Looking at “Donnie Darko” for example, no one would dare call its oddball, cross-dimensional plotline formulaic, not to mention the eerie superimpositions of that famous white bunny costume. 

“I find the stories that are told in independent film are much more personal,” filmmaker Andrew Peterson says. “You’re generally working with a combination writer/director, so that adds to the passion of the project.”

Peterson is the executive director of FilmNorth, an independent film support organization that reaches filmmakers throughout the Upper Midwest. Formerly known as Independent Film Project, it’s the third largest of its kind in the nation, behind those of New York and Los Angeles.

Personality and passion projects aside, Peterson also points out the wealth of diversity in independent film compared to studio film. Women, for example, only directed 4 percent of America’s top grossing films of 2018. But, at the Sundance Film Festival, the country’s largest indie film festival, women helmed 45 percent of films. 

One of this year’s most talked-about film at Sundance was “Late Night,” written by comedian and actress Mindy Kaling. Critics praised the film not only for its wit and humor but also for its nuanced perspective of women in comedy.

“There are a lot of voices that you can’t hear if you’re only watching Hollywood blockbuster-type movies,” says Jaclyn O’Grady, programming manager at the Minneapolis St. Paul Film Society. “[Independent film’s] ability to bring in new voices and perspectives is awesome.”

O’Grady manages short film programming for the Minneapolis St. Paul International Film Festival (MSPIFF). She says the best way to appreciate independent film is to seek it out.

Engaging with cinema

Film festivals showcase the best independent films across the country, and sometimes audiences can see films they’d never get the chance to see in theaters. 

“Festivals are kind of like what it was like to go to the movies in the 90s,” Peterson says. “If you didn’t like the thing that was on Thursday night on four [TV] networks, you’d go to a 600-seat theater and it would be full.”

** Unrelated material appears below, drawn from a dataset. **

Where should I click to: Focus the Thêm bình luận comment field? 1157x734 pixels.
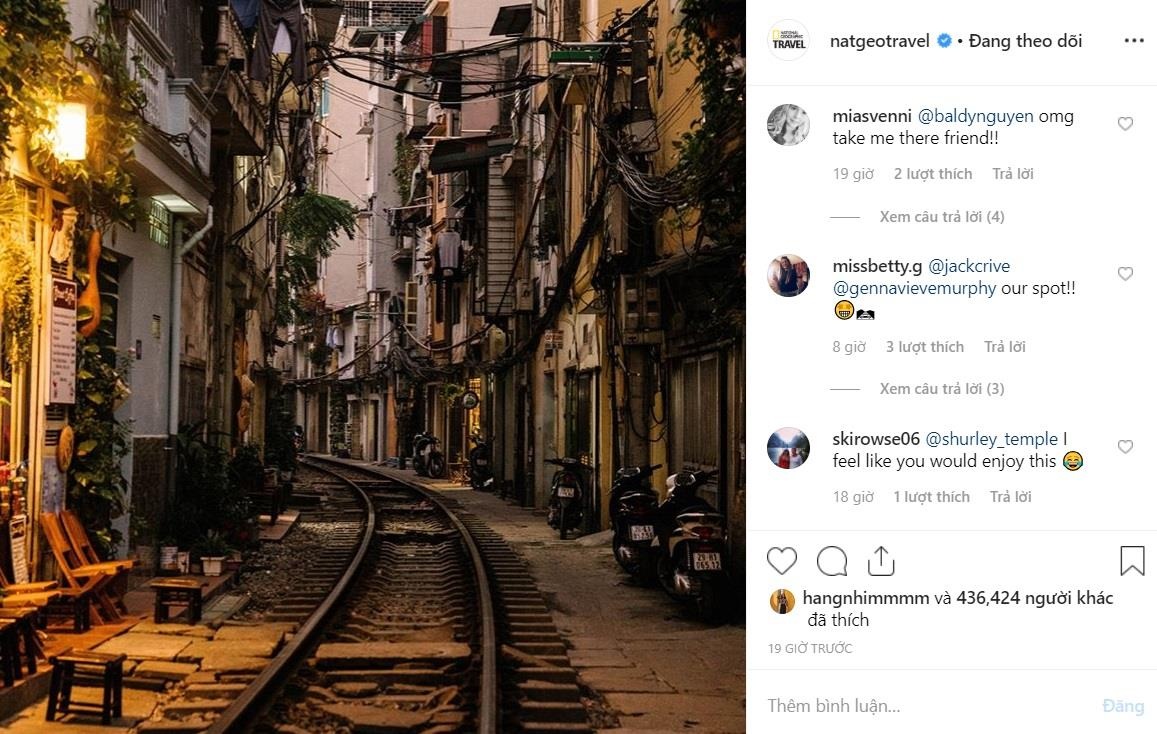pos(920,706)
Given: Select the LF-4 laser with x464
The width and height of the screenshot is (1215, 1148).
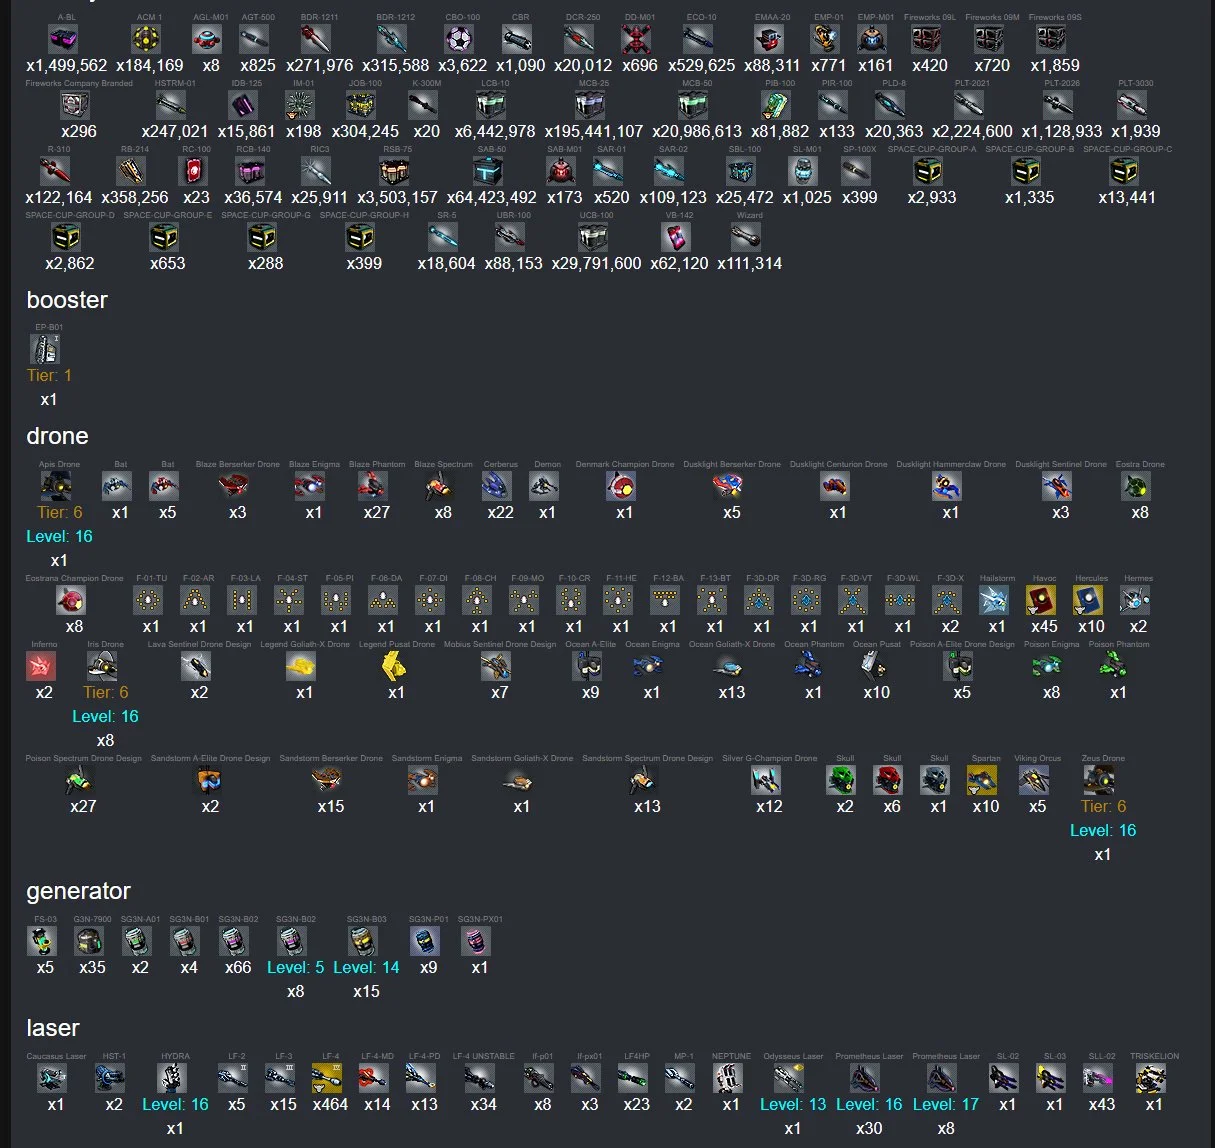Looking at the screenshot, I should pyautogui.click(x=327, y=1077).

While film festivals provide a social experience, they also start conversations between audiences and filmmakers that can help viewers better understand films. Festivals are full to the brim with director and actor Q&As.

“That’s what makes a film festival special to me,” Peterson says. “Festivals are about having a place to interact, to be able to ask questions. You get really, really interesting and riveting conversations that go beyond just the subject of movies.”

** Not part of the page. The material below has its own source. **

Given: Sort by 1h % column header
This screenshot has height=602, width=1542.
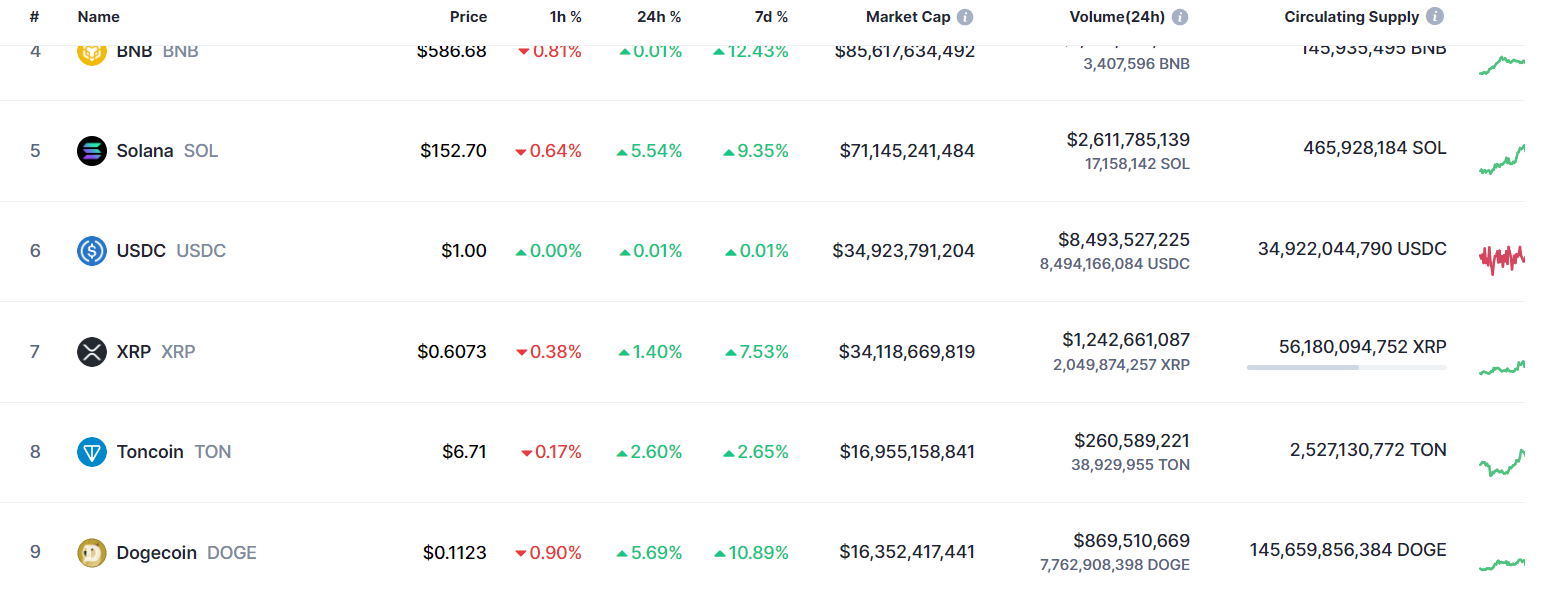Looking at the screenshot, I should tap(565, 17).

The Twin Cities hosts myriad film festivals, from smaller events like Sound Unseen, which highlights music videos, to the larger MSPIFF, happening April 4-20. These festivals celebrate quality independent film from across the world as well as the work of local artists, providing platforms for movies that wouldn’t otherwise be exhibited. 

Despite the scarcity of indie film in many movie theaters, there are cinemas and organizations dedicated to playing smaller budget films. Venues like Trylon Cinema and Parkway Theater show indie films alongside the occasional blockbuster, and FilmNorth holds a monthly Cinema Lounge event, consisting of four short films and filmmaker Q&As. In addition to hosting MSPIFF, MSP Film Society shows independent movies on one of the screens at St. Anthony Main Theatre. 

And yet, despite the opportunities to experience film on larger scales, sometimes there’s nothing like curling up at home with a thought-provoking indie. As access to independent film grows around Minneapolis, it also grows on the internet. In the past few years, streaming platforms like Netflix and Hulu have become forums for indie filmmakers.

Stout says that although watching films in a big theater is great, there’s something valuable and even profound about watching movies alone, and that the best way to appreciate film is to immerse yourself in it.

“One of the absolute joys of cinema is locking yourself away in a darkened room and engaging in this otherworldly experience,” he says. “There is something intensely meditative and transformative about it.”

And, yes, home video does still exist, folks.